Et qu’est-ce qu’il fait de son temps, posé à ras le sol ?
Est-ce qu’il regarde le paysage, les monts et les merveilles d’alentour, la course folle des astres et des gens ? Il admire le panorama ?
La vue, le friselis des herbes dans le vent, le vol des oiseaux, la courses des nuages, ou celle des souriceaux qui trottinent ?
Non.
Aussi, c’est qu’il est terriblement myope.

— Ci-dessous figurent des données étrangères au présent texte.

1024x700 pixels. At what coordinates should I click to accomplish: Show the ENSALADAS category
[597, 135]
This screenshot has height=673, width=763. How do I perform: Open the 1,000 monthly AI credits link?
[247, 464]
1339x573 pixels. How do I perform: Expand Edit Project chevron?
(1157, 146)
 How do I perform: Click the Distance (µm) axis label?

Alors, écoute-t-il la rumeur du monde ?
Les nouvelles qui bruissent, les cris, les chants ?
Les rires des gens, le grand barri de l’éléphant ?
Il n’y a guère plus de chance, l’escargot est farouchement sourd.
Et puis pour tout dire, course folle, rumeur, vol, bond, cri, rire, panorama, barri, nuage, tout ça ne l’intéresse pas.
Pas plus que la pluie, le vent, les bourrasques et les couchers de soleils, pas plus que toutes les fantaisies bariolées de notre vaste monde foutraque et bruyant.
Alors que fait-il ?
C’est bien simple, il est là.
Et pourquoi non ?
De temps en temps, lentement, si lentement que ça ne se remarque presque pas, il fait quelque pas (toujours du même pied, mais si lentement, si dignement qu’on ne s’en aperçoit seulement pas). Il va, grignote une laitue ou ce qu’il trouve à son goût (goût d’escargot, gros appétit pour la salade ; seulement, il évite soigneusement l’ail, allez savoir pourquoi), fait ci, va là, en bref vaque à ses affaires ; affaire d’escargot, bien sûr.
Quand il a assez vagué, il s’arrête net (mais si lentement que ça ne se remarque pas) et fait retraite dans sa coquille ; là, son unique pied collé au sol, ce drôle de petit caillou cornu vibre au remuement de l’humus ; et plus profond encore.
Seulement attentif au grondement sourd des plaques granitiques et au craquement des basaltes, seulement occupé des laves qui crépitent, il compte et recompte le lent battement du cœur de la terre, roule, déroule et r’enroule à son gré les silences empesés de la roche, les lointains feulements des magmas souterrains et les longs ronrons des mondes enfouis.
Comment ?
Tout simplement comme on colle l’oreille à la bouche d’une conque pour entendre la mer.
D’autres fois, blotti entre les stries nervurées de sa caverne portative, il dort.
Dormant, il rêve, roulé dans les volutes du temps.
A travers les empreintes gravées dans ses spires patientes, il reprend inlassablement le vieux chant de la terre, mémoire et souvenirs du monde d’avant le temps.
Il n’était peut-être même pas là, mais s’en souvient, lui, empli des minuscules et patients échos du lent bruit fossile du commencement de l’univers.
Mais bien évidemment, il fait cela très lentement, alors ça ne se remarque pas.
Tout ce qu’on voit, c’est qu’il est terre à terre, l’escargot.